Fardaa explores “ambiguity between old and new” at Isle of Mull restaurant

Croft 3 restaurant by Fardaa on the Isle of Mull

Emerging London studio Fardaa has converted an abandoned basalt barn on the Isle of Mull in Scotland into the Croft 3 restaurant, which is characterised by raw plaster walls and exposed timber beams.

Located on a sloping coastal plot, Croft 3 is spread across a renovated stone barn and a new extension – both designed by Fardaa as the studio’s first completed project.

The updated barn contains the main dining hall while the extension was clad in neutrally hued slats of larch and includes the chef’s kitchen as well as the foyer and visitor facilities.

Two gabled volumes featuring stone that house the Croft 3 restaurant by Fardaa
Croft 3 is housed within two volumes on the Isle of Mull

Although its stone walls and a series of small openings were still intact, the barn was a ruin that had lost its original hay loft floor and roof.

Fardaa restored the structure using lime mortar and salvaged basalt and punctuated the facade with additional rectilinear windows that face the nearby Loch Tuath bay.

“Adaptations to the structure are intended to feel appropriate to the existing form, but we didn’t believe that they needed to pretend to be original features,” said Fardaa director Edward Farleigh-Dastmalchi.

Timber-clad gabled volume by Fardaa overlooking the coast
The new extension is clad in timber

“The scale of the [new] windows is similar to that of the existing doorway, for example, but bigger than the existing windows,” he told Dezeen.

“The result of this approach is a level of ambiguity between old and new – a layering or palimpsest.”

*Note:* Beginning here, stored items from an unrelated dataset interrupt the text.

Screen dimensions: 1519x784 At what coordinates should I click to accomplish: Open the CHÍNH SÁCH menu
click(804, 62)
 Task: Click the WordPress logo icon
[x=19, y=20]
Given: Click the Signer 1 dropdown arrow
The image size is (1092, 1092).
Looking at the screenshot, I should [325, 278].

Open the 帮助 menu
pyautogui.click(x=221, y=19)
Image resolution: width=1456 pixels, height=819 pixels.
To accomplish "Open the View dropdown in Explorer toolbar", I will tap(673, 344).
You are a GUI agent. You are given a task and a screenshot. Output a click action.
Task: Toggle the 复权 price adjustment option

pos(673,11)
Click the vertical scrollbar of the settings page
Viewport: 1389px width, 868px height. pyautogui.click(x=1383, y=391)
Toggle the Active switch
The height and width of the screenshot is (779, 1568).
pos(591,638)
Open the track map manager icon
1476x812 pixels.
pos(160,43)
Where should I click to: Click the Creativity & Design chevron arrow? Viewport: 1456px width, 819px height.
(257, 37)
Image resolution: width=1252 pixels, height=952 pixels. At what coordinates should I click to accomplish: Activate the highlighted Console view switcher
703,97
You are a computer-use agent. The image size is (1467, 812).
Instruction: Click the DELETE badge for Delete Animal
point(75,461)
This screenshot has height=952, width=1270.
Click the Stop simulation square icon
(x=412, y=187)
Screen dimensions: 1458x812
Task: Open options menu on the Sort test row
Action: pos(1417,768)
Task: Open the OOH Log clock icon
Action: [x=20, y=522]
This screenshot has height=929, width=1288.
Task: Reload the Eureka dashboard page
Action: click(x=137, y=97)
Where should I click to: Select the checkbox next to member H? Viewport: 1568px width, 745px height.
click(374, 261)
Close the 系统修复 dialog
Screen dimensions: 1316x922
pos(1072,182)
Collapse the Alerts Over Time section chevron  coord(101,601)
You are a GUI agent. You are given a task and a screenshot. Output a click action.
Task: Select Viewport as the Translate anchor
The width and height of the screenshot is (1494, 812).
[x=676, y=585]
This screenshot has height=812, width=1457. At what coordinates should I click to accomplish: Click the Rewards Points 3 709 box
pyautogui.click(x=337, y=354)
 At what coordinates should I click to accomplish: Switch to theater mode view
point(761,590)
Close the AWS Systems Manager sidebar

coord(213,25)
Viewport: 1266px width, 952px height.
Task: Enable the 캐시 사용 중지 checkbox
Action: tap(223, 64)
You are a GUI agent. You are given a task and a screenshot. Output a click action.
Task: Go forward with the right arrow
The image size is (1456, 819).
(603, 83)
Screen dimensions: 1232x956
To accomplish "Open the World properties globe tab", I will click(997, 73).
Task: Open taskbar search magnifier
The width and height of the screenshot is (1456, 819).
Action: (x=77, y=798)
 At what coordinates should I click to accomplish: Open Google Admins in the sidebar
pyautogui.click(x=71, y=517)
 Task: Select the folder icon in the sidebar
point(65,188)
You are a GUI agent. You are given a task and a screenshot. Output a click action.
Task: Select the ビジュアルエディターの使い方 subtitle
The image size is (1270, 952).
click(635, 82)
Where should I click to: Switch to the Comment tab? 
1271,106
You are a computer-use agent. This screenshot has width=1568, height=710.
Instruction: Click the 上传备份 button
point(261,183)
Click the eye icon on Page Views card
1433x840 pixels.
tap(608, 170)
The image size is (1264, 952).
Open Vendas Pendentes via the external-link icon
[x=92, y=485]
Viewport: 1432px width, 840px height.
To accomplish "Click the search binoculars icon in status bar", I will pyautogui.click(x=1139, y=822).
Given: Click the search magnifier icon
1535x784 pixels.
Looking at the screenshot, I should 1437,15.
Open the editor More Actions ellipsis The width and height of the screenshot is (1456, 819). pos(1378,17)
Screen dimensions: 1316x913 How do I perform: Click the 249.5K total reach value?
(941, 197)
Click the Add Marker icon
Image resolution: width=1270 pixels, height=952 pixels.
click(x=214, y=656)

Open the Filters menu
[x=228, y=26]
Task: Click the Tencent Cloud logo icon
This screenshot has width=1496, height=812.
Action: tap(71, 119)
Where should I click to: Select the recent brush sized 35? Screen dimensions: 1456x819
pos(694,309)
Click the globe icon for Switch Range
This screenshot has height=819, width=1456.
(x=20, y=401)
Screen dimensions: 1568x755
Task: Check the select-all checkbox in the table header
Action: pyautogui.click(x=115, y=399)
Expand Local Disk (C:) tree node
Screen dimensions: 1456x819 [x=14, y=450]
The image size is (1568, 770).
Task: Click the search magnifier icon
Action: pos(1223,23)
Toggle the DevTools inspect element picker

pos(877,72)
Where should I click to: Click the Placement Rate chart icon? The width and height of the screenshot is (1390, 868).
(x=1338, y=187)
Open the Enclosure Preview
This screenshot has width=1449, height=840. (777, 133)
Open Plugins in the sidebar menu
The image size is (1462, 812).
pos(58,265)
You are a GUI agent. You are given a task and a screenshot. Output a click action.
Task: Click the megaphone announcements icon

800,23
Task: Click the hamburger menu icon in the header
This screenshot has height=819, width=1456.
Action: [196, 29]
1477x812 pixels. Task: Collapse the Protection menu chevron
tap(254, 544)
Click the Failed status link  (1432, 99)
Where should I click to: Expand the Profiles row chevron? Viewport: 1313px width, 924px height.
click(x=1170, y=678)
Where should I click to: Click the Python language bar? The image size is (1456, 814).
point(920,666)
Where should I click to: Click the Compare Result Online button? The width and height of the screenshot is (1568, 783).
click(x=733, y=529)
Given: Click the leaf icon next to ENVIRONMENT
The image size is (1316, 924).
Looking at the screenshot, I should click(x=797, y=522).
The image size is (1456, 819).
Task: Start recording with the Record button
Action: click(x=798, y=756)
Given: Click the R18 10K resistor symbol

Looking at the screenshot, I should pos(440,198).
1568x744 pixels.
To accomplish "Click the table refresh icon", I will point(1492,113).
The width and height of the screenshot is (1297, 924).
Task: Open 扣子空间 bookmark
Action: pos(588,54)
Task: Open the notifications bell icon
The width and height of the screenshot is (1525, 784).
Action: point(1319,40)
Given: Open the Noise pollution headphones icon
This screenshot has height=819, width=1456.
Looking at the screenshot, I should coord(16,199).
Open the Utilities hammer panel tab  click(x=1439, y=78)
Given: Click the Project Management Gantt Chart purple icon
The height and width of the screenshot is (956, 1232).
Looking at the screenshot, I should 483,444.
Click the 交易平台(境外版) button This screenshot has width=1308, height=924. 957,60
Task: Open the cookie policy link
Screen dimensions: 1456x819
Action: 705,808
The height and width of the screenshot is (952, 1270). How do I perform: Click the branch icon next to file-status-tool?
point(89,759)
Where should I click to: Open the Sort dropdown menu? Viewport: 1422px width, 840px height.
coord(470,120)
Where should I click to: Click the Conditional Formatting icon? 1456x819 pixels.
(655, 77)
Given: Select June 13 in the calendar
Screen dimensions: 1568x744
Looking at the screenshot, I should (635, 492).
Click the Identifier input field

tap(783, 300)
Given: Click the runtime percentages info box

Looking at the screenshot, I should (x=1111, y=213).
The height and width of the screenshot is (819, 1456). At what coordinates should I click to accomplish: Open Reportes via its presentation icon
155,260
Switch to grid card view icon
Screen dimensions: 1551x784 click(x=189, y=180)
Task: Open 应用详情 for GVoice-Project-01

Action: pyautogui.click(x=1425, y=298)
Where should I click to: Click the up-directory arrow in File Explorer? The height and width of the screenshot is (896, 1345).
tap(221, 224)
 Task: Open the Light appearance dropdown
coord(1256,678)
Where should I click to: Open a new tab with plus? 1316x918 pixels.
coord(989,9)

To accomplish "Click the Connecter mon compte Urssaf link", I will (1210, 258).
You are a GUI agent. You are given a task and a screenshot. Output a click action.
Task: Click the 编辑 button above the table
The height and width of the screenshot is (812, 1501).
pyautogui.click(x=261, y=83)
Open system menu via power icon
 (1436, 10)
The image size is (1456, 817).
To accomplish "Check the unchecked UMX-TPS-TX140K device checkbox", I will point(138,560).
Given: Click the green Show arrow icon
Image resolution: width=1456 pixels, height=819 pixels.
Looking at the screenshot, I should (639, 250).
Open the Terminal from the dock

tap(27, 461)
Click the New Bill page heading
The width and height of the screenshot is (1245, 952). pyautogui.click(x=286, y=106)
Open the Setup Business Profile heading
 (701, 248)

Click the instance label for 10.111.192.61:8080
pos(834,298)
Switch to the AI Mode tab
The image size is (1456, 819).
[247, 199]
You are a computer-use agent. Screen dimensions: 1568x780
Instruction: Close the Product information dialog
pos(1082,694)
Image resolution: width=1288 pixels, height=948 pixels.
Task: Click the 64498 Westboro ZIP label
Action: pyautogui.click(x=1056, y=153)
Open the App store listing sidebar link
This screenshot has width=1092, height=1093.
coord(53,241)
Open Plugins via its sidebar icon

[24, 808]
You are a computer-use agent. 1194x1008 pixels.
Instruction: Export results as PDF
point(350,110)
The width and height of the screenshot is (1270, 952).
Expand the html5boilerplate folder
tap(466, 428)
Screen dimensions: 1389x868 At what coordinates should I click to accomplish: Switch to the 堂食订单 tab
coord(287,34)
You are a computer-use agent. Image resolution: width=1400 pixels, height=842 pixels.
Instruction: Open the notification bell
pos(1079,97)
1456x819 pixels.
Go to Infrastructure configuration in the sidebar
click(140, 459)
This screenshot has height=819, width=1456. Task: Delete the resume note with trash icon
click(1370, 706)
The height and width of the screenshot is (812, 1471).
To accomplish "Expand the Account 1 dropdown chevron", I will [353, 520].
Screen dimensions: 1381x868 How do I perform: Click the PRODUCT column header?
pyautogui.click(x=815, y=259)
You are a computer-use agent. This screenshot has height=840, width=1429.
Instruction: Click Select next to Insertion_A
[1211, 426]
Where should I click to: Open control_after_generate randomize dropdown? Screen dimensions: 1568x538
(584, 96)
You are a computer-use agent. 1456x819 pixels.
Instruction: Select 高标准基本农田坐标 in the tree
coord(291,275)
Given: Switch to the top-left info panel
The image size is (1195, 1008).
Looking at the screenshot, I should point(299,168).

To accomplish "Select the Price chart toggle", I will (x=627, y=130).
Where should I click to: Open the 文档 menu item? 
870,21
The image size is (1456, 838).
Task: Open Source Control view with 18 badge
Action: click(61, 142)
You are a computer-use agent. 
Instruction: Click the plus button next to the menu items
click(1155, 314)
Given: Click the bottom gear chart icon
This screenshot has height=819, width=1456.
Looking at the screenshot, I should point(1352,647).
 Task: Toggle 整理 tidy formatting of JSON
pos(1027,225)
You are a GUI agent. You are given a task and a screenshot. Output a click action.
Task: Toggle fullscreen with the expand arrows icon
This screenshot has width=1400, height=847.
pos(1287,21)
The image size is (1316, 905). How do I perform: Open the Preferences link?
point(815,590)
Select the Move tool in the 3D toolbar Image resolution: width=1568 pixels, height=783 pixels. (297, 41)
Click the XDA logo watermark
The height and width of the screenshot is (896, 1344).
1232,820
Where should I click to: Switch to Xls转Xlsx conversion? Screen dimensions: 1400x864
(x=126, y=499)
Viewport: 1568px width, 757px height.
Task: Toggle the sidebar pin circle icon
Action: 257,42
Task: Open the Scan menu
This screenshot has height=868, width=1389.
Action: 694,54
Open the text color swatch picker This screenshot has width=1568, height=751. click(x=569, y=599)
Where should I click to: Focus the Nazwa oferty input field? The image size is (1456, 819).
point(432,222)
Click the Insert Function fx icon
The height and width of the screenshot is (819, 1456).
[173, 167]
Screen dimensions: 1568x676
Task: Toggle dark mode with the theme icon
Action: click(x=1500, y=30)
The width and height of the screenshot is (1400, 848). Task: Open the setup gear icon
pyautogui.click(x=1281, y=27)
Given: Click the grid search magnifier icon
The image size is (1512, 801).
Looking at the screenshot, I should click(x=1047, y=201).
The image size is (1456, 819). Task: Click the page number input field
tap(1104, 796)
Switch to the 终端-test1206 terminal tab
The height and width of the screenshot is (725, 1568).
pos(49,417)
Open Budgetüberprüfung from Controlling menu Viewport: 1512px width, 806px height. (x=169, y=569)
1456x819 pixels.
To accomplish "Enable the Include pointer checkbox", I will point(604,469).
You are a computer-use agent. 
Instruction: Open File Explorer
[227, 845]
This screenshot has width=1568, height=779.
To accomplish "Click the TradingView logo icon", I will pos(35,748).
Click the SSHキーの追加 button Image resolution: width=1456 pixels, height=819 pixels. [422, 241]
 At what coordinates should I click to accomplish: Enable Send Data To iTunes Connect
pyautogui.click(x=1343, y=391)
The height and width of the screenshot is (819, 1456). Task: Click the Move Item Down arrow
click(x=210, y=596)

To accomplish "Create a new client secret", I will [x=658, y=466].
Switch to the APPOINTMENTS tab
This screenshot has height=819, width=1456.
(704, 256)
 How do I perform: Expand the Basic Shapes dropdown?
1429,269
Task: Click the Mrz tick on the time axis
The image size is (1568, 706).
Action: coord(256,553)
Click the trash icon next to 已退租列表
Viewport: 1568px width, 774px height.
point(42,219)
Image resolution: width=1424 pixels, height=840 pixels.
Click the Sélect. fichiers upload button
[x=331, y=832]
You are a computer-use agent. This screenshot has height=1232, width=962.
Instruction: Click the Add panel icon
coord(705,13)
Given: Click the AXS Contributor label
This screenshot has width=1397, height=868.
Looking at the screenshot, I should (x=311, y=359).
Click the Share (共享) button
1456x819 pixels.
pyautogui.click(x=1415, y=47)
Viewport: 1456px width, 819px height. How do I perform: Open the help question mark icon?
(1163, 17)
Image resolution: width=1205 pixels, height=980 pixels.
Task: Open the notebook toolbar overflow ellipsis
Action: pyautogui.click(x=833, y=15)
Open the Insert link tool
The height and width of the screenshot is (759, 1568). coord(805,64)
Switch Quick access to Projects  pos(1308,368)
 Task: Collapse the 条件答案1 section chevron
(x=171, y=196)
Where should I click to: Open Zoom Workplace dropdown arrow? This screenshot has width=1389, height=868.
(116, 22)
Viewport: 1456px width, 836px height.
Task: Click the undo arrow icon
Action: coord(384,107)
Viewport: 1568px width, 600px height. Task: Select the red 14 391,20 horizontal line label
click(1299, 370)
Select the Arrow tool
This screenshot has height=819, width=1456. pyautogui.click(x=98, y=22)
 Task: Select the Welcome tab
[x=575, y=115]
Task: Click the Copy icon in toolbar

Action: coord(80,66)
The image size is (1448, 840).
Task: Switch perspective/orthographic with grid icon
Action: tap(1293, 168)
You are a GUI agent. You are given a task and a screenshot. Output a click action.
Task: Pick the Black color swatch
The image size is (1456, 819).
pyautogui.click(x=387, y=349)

Gabled roof with pine rafters and suspended black pendant lights within Croft 3 restaurant
Exposed plaster lines the walls of the dining hall

Fardaa created a pared-back space for the main dining hall, which was enclosed by an exposed timber roof,

Salmon-hued, exposed plaster walls were interrupted only by chunky white skirting boards, while the floor was made from American white ash flooring.

It was simply furnished with reclaimed French cafe chairs with green-tinged frames, rustic benches and long communal tables carved on the island from a single Douglas fir tree.

Rectilinear windows overlooking Loch Tuath bay from the restaurant
Fardaa combined original openings with new, deep-set windows

Described as “unprecious”, Fardaa designed the minimalist interiors to reflect the restaurant’s remote and exposed location and welcome guests in wet coats and muddy boots.

“The interiors and furniture were designed to create a convivial and human-scaled experience, despite the grandeur of the space,” explained Farleigh-Dastmalchi.

“New windows are set low, focussing views and light at a seated level, tables are narrow to bring people closer and deep windows present opportunities for informal extra seating.”

Communal dining tables made from Douglas fir
Communal dining tables were made from a single Douglas fir tree sourced from the island

The adjacent timber-clad extension features two anchor-like solid stone pylons positioned at its southwest and northeast corners that nod to the renovated barn.

According to Farleigh-Dastmalchi, Croft 3’s sustainability measures include working principally with timber and making repairs and alterations to the barn using stone gathered from the site.

“We prioritise embodied carbon reduction from the outset of projects, limiting the immediate carbon footprint,” said the director.

“Retaining structures were designed out, vastly reducing the use of concrete, instead working with the natural bearing capacity of the ground rock to support the access track above.”

Stone-clad gabled renovated barn with rectilinear window
The barn was reinstated using stone salvaged from the site

A number of other restaurants have been designed in remote locations to enhance the dining experience. These include a combined eatery and adjoining house for its chef in northern Spain and a glazed restaurant on stilts that cantilevers over a hillside in China.

The photography is by David Barbour.